Readers who suffer from abusive landlord syndrome will easily recognise the trait. One leaseholder describes the "syndrome" as a freeholder who uses underhand tactics, is uncomfortable with plain facts and exploits situations for his own gain. In some cases, this individual may pocket money he is not entitled to and exhibit rage when his actions are questioned.
This type of landlord can be particularly difficult to handle when it comes to refurbishing your building, so it would be wise to familiarise yourself with the legal procedure managers are required to follow before carrying out major building works.
One leasehold flat owner who lives on the outskirts of London has learnt the hard way. His freeholder applied for planning permission to build additional flats on the roof and to extend the front of the block. At the same time, leaseholders were sent a bill for around half a million pounds for extensive refurbishment of the building. The secretary of the residents association alleges the freeholder included charges for works being done for himself.

- _RECORD LIST_
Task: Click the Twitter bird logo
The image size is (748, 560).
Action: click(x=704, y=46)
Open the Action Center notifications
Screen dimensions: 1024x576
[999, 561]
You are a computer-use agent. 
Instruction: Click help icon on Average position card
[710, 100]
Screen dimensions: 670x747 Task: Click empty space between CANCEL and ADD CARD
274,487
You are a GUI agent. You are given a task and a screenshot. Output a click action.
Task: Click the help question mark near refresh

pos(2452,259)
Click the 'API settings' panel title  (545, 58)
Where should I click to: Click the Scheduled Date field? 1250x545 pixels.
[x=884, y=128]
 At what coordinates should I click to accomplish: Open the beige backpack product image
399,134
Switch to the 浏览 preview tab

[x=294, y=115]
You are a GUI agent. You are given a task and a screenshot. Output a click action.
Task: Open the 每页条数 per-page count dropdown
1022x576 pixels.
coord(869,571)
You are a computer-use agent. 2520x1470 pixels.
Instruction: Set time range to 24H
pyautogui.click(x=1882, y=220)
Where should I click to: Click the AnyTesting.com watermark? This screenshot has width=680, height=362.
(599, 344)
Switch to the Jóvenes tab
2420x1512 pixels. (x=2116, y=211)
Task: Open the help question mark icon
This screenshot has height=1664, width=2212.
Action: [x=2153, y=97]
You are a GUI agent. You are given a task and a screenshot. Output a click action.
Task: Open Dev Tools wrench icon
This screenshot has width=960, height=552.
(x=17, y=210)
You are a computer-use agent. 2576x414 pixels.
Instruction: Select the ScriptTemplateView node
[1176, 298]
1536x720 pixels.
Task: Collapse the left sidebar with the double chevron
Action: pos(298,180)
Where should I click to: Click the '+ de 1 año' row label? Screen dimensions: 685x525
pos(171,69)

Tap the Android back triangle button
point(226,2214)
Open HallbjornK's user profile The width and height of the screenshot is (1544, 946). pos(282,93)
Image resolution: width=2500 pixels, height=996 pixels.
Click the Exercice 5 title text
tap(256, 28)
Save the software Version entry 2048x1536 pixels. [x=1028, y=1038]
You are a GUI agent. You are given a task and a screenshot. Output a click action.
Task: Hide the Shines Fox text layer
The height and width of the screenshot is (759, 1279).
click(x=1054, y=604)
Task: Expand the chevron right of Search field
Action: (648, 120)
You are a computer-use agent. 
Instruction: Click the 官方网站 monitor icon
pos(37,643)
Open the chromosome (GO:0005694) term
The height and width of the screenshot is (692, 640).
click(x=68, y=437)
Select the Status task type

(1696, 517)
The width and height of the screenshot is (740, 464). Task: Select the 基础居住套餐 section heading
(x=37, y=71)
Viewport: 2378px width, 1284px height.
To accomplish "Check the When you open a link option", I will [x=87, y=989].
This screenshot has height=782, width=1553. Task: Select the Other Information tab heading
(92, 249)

- _WORK TO COMPLETE_
In the passage on abusive landlords, what did the freeholder apply for planning permission to do?

- _FINAL RESULT_
To build additional flats on the roof and to extend the front of the block.